By Chris Trotter*
Is this election going to be nasty or nice? More and more pundits are coming down firmly on the side of nasty. They sees the Labour-NZ First-Green Government’s challengers, National and Act, drawing ever more heavily from the playbook of Messers Trump, Johnson and Morrison, or, more accurately, from their instructors in the Dark Arts of Politics, Steve Bannon and Dominic Cummings – as well, of course, from our very own Sean Topham and Ben Guerin.
Whether these rather depressing predictions turn out to be fact or fiction largely depends upon how angry New Zealanders are. Or, more precisely, whether the genuinely angry Kiwi voter is numerous enough to drive the incumbent government from office.
Determining the quantum of anger in New Zealand society has become an increasingly inexact science. Those who set out to discover the true disposition of the electoral marketplace generally have little interest in sharing the results of their research. Labour’s UMR Research and National’s Curia Research undoubtedly have a reasonably strong fix on voter sentiment as the year gets underway, but these co-ordinates are for their clients’ guidance – not the public's.
The traditional indicator of voter unease is, of course, the level of action in the streets. We know what to look for in this regard because the images and sounds of protest have become increasingly familiar to us over the past few months. From Santiago, Chile, to Beirut, Lebanon, and on the streets of Hong Kong, mass protests have indicated unusually high levels of anger and frustration with the status-quo.
In New Zealand, however, nothing has come close to the expressions of anger witnessed overseas. Yes, there was Ihumatao, but that continues to be a classic example of people “bearing political witness” – a far cry from expressing political rage. Nor was there much in the way of anger in the School Strikes Against Climate Change. Certainly, Greta Thunberg is an angry young person, but her children’s crusade strikes many older people as being more poignant than threatening. Meanwhile the angry hippies of “Extinction Rebellion” appear to have generated vastly more head-shaking than fist-punching.
The truly massive public demonstrations of 2019 were, of course, the ones where people expressed their solidarity with the victims of the Christchurch Shootings and confirmed their Prime Minister’s inspired declaration that “They Are Us”. The tens-of-thousands of Kiwis who participated in these events evinced their deep sorrow and displayed a grim determination not to let hate overwhelm love. The image presented to the world was of a strong, decent and caring nation – not an angry one.
This was also the time which gave us – and the world – the iconic photograph of Jacinda Ardern embracing a grieving Muslim woman. At an exceedingly dangerous moment in its history, that single image did more for New Zealand’s national security than a full armoured division. To see “Jacinda’s” hug projected a thousand feet high on Dubai’s towering Burj Khalifa produced a surge of deep pride in most New Zealanders. Those angered by the PM’s display of empathy constituted only a tiny fraction of the population.
Which is not to say that the land is bereft of anger. In rural and provincial New Zealand the level of hurt is easily measured in the numbers of farmers turning up to meetings organised by Federated Farmers on everything from climate change to water purity. For urban New Zealanders this hurt is hard to fathom. When your industry is responsible for a fairly large percentage of the country’s greenhouse gas emissions, and the national dairy herd is wreaking havoc on New Zealand’s waterways, what the hell would you expect?! What the big cities fail to grasp, however, is the depth of rural New Zealand’s conviction that it is the products of its unceasing efforts on the land that constitute the foundations of the entire country’s well-being. Many farmers feel as though they have been unfairly judged by their ungrateful and ignorant fellow citizens. That, quite suddenly, they have gone from heroes to zeroes: and they are not happy about it. Not. At. All.

**GIVEN INFORMATION**
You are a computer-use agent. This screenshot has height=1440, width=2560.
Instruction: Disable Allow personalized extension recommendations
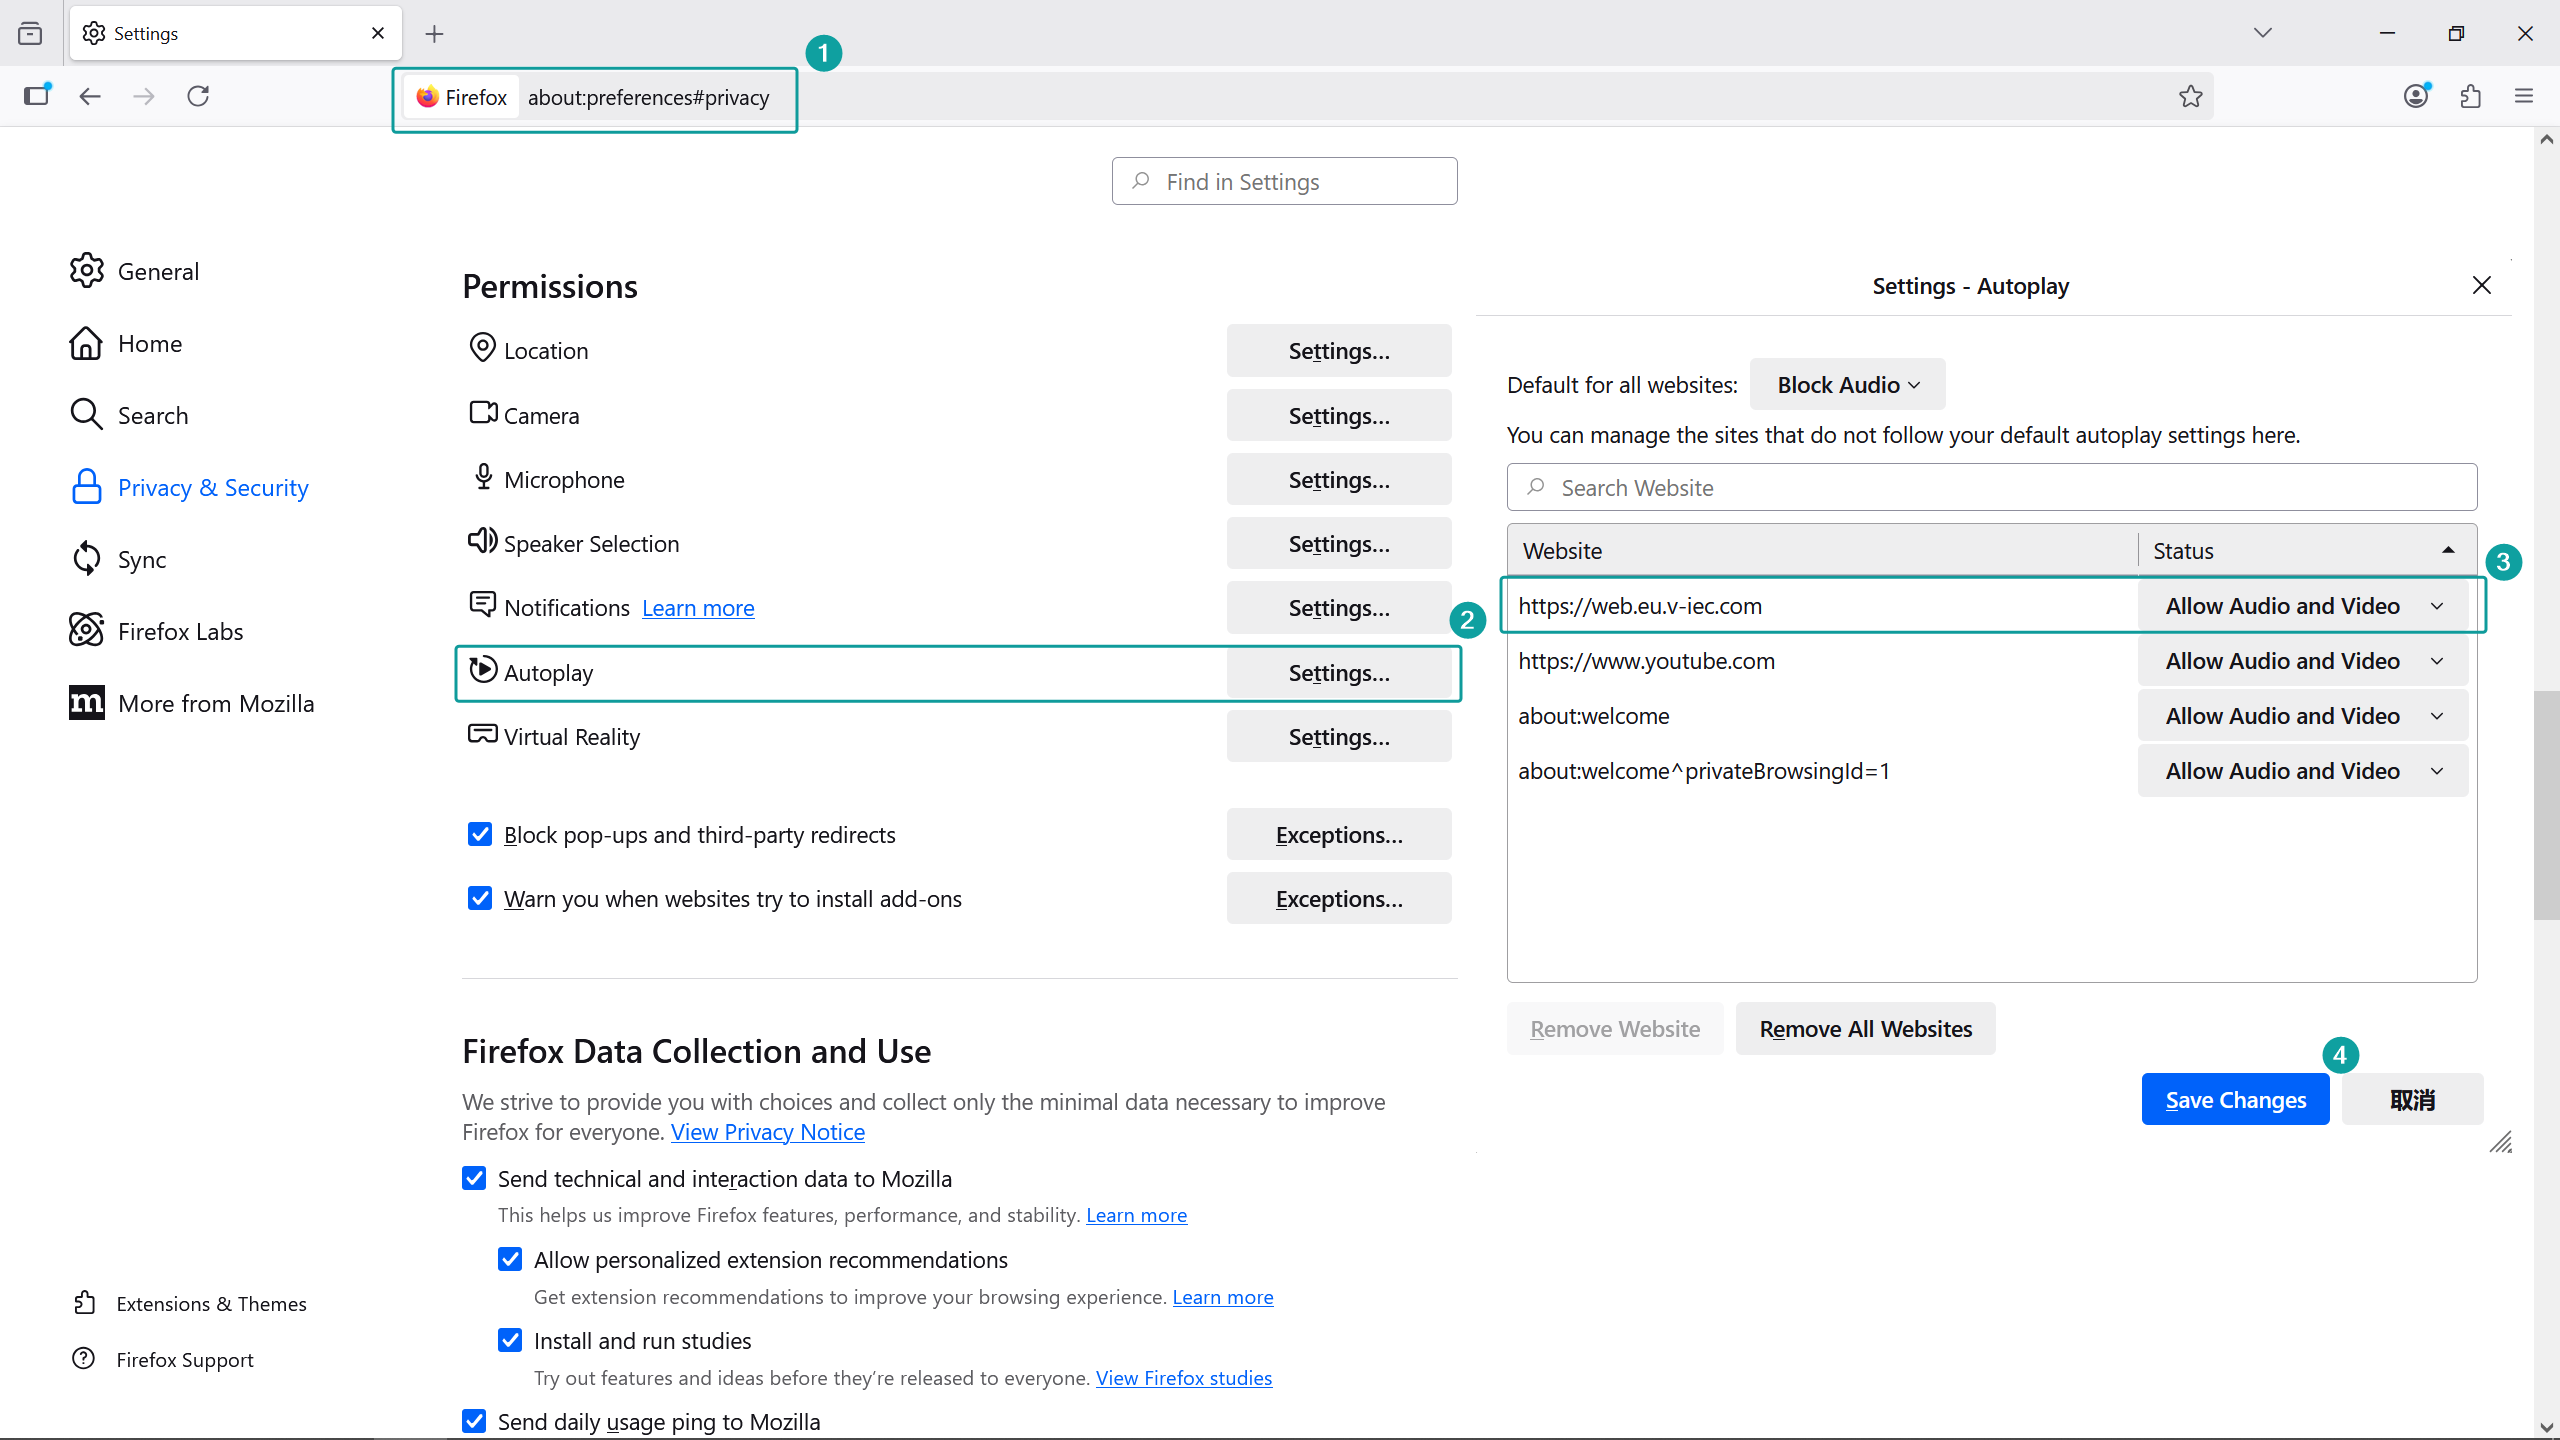point(510,1259)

**YOUR TASKS**
1 - Name every New Zealand political party mentioned in the election commentary.
2 - Write the next part of the election commentary, picking up after its last sentence.
The material is separate from the election commentary.

**ANSWER SET**
1 - Labour, NZ First, the Greens, National, and Act.

2 -
In strictly political terms, however, all this rural and provincial anger doesn’t amount to a hill of electoral beans. Those angry farmers are only ever going to vote for one party: the same party which, in one guise or another, their communities have supported for the past 110 years! The National Party leader, Simon Bridges, can rark-up his heartland rural base to unprecedented levels of rage, but it is unlikely to add more than the tiniest sliver to National’s overall Party Vote. Even less productively, all that rarking might end up alienating National’s supporters in the leafy suburbs of Auckland and Wellington. New Zealand is not America. Coming across as the Antipodean Trump may return slimmer dividends than Bridge’s social-media hot-shots anticipate.
On the other side of the ideological divide, the patience and good-will of those committed to the uplift of New Zealand’s growing underclass of beneficiaries and the working poor is wearing dangerously thin. For these folk, the pace of Jacinda’s much vaunted “transformation” has been so slow, and its execution so hopelessly inept, that all those old “reform versus revolution” arguments are being reheated and rehearsed, and all those dusty red flags reclaimed from the back of the garage.
Unfortunately for the traditional Left, “the angry poor/who are my nation” (to quote James K. Baxter) have proved to be singularly reluctant to issue the “shout/for bread and justice” out of which, historically, the mass movements of the Left are fashioned. Poor they may be; homeless they may be; increasingly unequal they may be; but ready to be organised into a viable political challenge to the status quo they are not. Most of the underclass is either too exhausted by, or too alienated from, the entire economic and political system to even bother casting a vote. And those who can be persuaded to make it down to the polling booth will insist on voting for the Labour Party – just as their parents, grandparents and great-grandparents have done since 1916.
One of Aesop’s better political fables is the one concerning “The Frogs Desiring A King”.
Growing tired of their generally happy existence in the marshlands, some of the frogs petitioned Zeus for a king to watch over them and protect their morals. Amused, Zeus responded by tossing them a log. “King Log” arrived with a splash, but, perceiving him to be essentially harmless, the dissatisfied frogs were soon treating him with contempt. Once again, they petitioned Zeus: “We want a proper king, a king who will really rule over us!” Less amused, Zeus sent them King Stork – who proceeded to gobble up frogs left, right and centre.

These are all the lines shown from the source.